The Perfect Enemy | Get the kids their shots: New York should require kids to get the COVID vaccine to go to school - New York Daily News
May 28, 2022

Get the kids their shots: New York should require kids to get the COVID vaccine to go to school – New York Daily News

Get the kids their shots: New York should require kids to get the COVID vaccine to go to school  New York Daily NewsView Full Coverage on Google News

Read Time:2 Minute

At its peak, measles killed about 500 Americans a year. Same with tetanus. Chickenpox, about 100. Today, vaccines warding off these pathogens are a precondition of attending school in all 50 states. As a result of these and other mandates, measles hasn’t killed anyone in the U.S. since 2015; annual tetanus deaths have not exceeded 10 since 1999; and chickenpox kills fewer than 20 per year.

Our current roster of student immunization requirements are for diseases that have been rendered relatively harmless; in fact, that’s why they’ve been rendered relatively harmless. So why would we not require youngsters to get the COVID-19 vaccine when the FDA issues its final approval?


No, COVID is not especially harmful to kids: From 0.1% to 1.5% of cases result in hospitalization, and at most .02% die. Still, the virus has killed about 1,000 American children (and nearly a million adults) over the last two-plus years, orders of magnitude more than those other conditions for which we routinely inoculate. There’ve also been about 7,500 childhood cases of MIS-C, a rare but scary condition where different body parts become inflamed.

SARS-CoV2 is now so prevalent, and bound to be with us so long, that it is entirely consistent to simultaneously acknowledge that its harm to kids is rare and to urge widespread vaccination, including via school mandates, to prevent serious disease that sometimes can occur.


While vaccinated children often catch COVID and often get mildly sick from it, especially the latest mutation of the omicron variant, they essentially never get seriously sick or die, and hardly ever contract MIS-C. Long COVID is another real risk. Yet just 59% of New York City’s eligible children ages 5-17 have had both their shots.

With an almost-all-vaccinated student population, the district could shred disruptive rules sending thousands of kids home and forcing them to take rapid tests. Kids would get sick now and then, but they and their parents would have peace of mind that their illness would not seriously harm them. And while vaccination doesn’t stop spread — the latest variants are especially contagious — it does make it less likely.

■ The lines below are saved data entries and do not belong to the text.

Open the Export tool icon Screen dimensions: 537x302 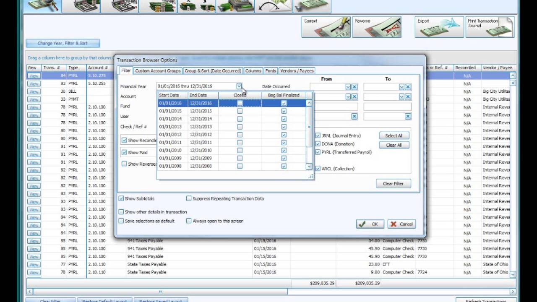click(x=439, y=26)
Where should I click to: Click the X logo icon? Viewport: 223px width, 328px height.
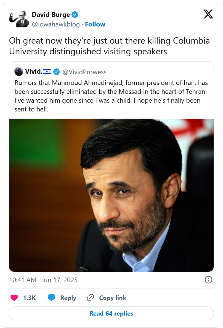click(208, 14)
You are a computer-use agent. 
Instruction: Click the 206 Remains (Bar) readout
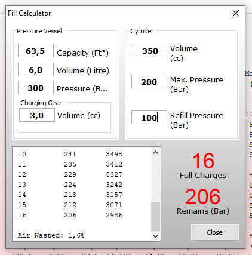pos(203,201)
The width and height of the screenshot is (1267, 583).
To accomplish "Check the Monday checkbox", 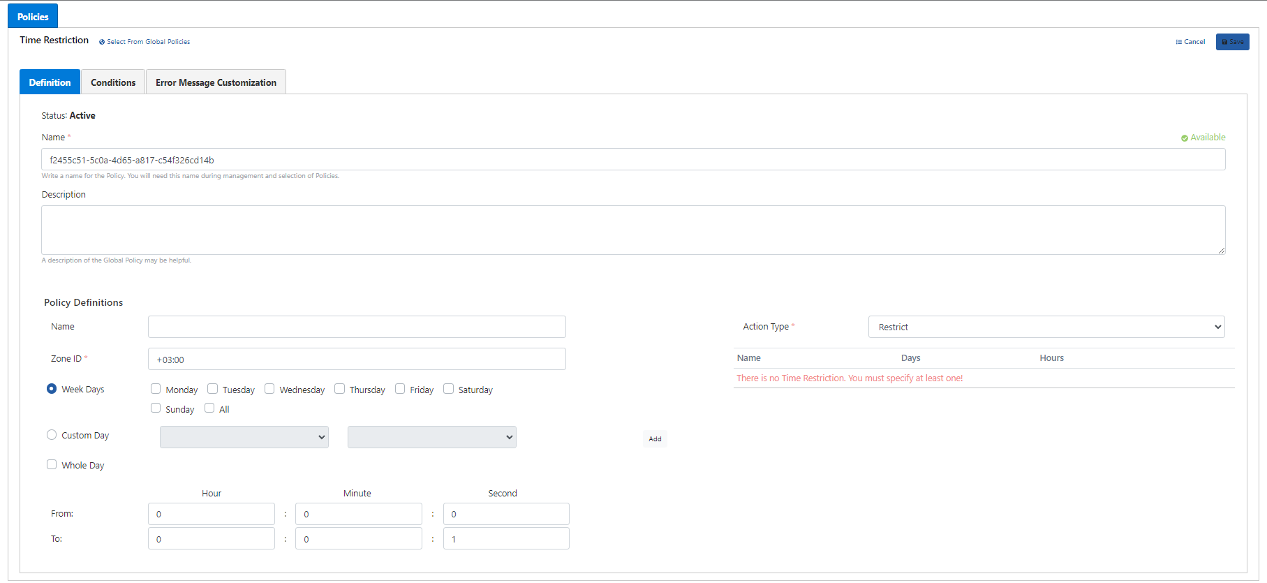I will tap(156, 389).
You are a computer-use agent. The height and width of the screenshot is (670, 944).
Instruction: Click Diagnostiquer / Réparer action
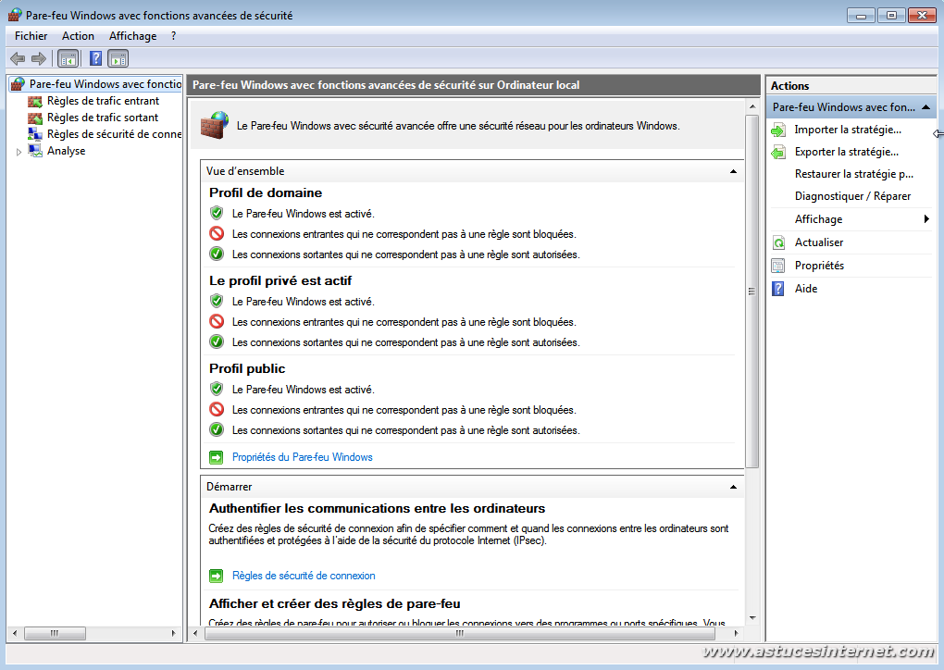tap(852, 196)
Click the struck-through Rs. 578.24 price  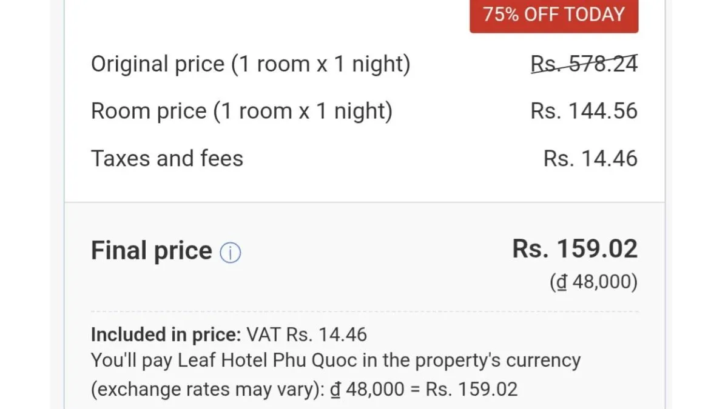[584, 64]
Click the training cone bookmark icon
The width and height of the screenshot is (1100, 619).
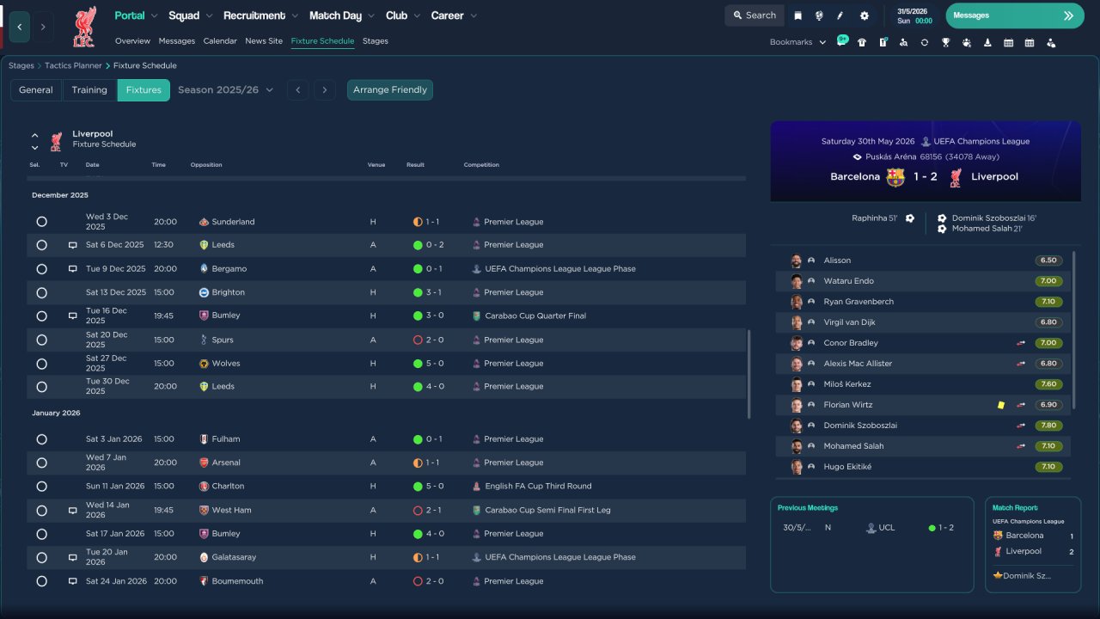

We’ve not been keen on begrudging unvaccinated kids the right to attend prom, not as long as the rules say they can go to school unvaccinated and unmasked. But when final federal vaccine approval for kids comes for the appropriate age ranges, the calculus should change. Whether via city Health Department edict or state legislation, the vaccine should become a precondition of school admission in the corresponding grades. Some parents may chafe about the ultimatum or even threaten to pull their kids from public schools in defiance, like city employees did before almost uniformly complying with their mandates, but they already have their kids get a battery of shots.